:: Data section ::
--- Start ---
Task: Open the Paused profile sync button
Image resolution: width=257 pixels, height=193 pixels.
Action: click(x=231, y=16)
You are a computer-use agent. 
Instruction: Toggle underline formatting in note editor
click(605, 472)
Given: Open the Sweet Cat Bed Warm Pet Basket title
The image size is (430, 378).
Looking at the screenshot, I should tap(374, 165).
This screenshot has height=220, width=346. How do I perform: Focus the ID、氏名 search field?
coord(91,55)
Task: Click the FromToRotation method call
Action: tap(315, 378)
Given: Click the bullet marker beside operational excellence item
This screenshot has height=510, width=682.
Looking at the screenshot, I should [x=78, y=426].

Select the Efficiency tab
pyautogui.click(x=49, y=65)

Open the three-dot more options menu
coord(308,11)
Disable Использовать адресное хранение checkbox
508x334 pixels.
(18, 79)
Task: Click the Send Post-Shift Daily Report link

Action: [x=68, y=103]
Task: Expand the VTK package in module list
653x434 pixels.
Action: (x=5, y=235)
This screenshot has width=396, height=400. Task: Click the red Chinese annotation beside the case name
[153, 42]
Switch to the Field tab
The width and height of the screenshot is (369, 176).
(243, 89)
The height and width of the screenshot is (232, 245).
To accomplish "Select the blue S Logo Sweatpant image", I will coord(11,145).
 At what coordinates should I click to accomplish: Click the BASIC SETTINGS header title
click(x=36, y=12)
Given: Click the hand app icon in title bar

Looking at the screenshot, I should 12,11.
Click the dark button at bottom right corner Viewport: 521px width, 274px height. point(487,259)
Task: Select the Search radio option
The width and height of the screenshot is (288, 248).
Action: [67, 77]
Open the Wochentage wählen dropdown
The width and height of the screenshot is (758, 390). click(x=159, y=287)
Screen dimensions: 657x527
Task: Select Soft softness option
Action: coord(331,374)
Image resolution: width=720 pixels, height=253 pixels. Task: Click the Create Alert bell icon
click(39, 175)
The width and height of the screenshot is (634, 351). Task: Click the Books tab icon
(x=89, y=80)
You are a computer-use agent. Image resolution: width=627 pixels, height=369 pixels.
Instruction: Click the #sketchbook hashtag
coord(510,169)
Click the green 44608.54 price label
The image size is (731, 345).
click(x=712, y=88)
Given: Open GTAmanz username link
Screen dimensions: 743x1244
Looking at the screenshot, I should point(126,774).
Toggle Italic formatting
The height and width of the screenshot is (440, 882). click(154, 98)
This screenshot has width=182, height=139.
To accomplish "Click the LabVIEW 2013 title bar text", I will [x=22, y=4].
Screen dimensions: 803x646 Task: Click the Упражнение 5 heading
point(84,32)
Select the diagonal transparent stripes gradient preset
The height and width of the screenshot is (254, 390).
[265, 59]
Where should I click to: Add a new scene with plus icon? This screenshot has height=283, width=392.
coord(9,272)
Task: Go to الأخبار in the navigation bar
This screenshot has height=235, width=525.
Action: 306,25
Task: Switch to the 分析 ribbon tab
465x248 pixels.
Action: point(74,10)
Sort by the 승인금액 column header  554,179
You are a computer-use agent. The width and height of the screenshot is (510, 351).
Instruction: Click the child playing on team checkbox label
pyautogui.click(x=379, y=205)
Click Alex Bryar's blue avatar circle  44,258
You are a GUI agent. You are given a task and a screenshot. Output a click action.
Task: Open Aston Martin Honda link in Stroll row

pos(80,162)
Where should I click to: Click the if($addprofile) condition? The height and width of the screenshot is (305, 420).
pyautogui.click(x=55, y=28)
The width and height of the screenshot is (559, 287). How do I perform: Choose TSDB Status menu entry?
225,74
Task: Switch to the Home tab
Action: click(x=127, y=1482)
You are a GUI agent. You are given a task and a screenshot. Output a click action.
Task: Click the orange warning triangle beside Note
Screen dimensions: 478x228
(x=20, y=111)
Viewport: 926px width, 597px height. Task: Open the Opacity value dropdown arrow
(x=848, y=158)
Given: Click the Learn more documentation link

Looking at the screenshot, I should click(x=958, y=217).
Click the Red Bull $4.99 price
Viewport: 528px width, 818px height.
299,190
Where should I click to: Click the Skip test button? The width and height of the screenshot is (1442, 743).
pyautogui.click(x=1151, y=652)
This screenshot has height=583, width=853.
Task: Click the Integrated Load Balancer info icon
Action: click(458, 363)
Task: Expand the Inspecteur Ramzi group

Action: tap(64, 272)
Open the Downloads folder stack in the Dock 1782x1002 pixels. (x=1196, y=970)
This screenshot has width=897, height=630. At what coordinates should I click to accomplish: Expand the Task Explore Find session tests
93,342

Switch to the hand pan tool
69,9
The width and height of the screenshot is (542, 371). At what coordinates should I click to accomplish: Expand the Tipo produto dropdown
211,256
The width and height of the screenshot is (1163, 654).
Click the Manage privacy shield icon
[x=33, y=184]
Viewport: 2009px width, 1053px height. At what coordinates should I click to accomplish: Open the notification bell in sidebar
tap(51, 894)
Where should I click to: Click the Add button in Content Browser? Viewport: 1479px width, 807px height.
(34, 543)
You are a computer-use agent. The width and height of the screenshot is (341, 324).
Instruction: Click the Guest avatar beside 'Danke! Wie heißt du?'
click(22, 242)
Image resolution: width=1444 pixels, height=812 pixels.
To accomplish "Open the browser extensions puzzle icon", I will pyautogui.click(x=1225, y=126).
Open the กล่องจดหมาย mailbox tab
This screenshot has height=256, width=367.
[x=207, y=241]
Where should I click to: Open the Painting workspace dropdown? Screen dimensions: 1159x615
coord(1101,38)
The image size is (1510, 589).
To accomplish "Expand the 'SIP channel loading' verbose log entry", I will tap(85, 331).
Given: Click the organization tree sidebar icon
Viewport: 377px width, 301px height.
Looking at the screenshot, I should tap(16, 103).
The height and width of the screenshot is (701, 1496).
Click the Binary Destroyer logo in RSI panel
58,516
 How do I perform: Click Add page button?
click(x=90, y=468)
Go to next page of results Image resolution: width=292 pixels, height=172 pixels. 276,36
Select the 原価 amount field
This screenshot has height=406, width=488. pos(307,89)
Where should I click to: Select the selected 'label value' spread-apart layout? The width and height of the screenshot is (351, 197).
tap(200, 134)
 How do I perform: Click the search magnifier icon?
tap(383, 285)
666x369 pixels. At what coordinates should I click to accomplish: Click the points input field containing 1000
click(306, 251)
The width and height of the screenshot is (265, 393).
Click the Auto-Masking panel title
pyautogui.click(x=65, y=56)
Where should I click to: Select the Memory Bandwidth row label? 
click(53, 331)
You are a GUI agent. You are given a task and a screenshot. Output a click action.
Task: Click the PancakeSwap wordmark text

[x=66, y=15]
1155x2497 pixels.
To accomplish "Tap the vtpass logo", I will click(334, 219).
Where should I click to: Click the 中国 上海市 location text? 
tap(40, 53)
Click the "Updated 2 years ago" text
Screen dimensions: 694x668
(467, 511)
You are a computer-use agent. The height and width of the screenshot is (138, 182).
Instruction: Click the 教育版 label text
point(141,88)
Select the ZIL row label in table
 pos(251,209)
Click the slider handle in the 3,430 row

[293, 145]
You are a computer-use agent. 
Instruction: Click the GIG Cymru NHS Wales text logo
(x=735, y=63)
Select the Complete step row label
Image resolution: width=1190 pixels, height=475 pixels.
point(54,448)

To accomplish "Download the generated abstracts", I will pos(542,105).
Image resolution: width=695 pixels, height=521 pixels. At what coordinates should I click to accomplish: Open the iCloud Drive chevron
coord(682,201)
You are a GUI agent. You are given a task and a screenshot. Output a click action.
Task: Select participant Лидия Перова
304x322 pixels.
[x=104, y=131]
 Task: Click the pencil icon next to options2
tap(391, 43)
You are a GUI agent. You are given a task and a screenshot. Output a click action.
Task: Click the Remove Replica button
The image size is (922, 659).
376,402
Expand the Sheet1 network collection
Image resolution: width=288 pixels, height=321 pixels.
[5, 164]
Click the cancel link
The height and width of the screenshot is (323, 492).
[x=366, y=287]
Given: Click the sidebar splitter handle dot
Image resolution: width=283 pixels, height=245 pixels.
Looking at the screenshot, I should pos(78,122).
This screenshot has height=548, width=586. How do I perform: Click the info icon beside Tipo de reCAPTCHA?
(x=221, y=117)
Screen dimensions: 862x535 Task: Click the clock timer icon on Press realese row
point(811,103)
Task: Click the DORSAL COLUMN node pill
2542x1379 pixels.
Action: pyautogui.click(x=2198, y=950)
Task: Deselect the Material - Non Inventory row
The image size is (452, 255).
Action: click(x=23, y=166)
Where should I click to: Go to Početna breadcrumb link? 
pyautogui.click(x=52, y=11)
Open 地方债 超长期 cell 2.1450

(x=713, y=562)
--- End ---
:: Exercise goal ::
Reproduce the listing lines starting with the line that contains "Viewport: 2009px width, 1053px" and going on through the line that contains "will tap(85, 331).", both included.

:: Solution for this exercise ::
Viewport: 2009px width, 1053px height. At what coordinates should I click to accomplish: Open the notification bell in sidebar
tap(51, 894)
Where should I click to: Click the Add button in Content Browser? Viewport: 1479px width, 807px height.
(34, 543)
You are a computer-use agent. The width and height of the screenshot is (341, 324).
Instruction: Click the Guest avatar beside 'Danke! Wie heißt du?'
click(22, 242)
Image resolution: width=1444 pixels, height=812 pixels.
To accomplish "Open the browser extensions puzzle icon", I will pyautogui.click(x=1225, y=126).
Open the กล่องจดหมาย mailbox tab
This screenshot has height=256, width=367.
[x=207, y=241]
Where should I click to: Open the Painting workspace dropdown? Screen dimensions: 1159x615
coord(1101,38)
The image size is (1510, 589).
To accomplish "Expand the 'SIP channel loading' verbose log entry", I will tap(85, 331).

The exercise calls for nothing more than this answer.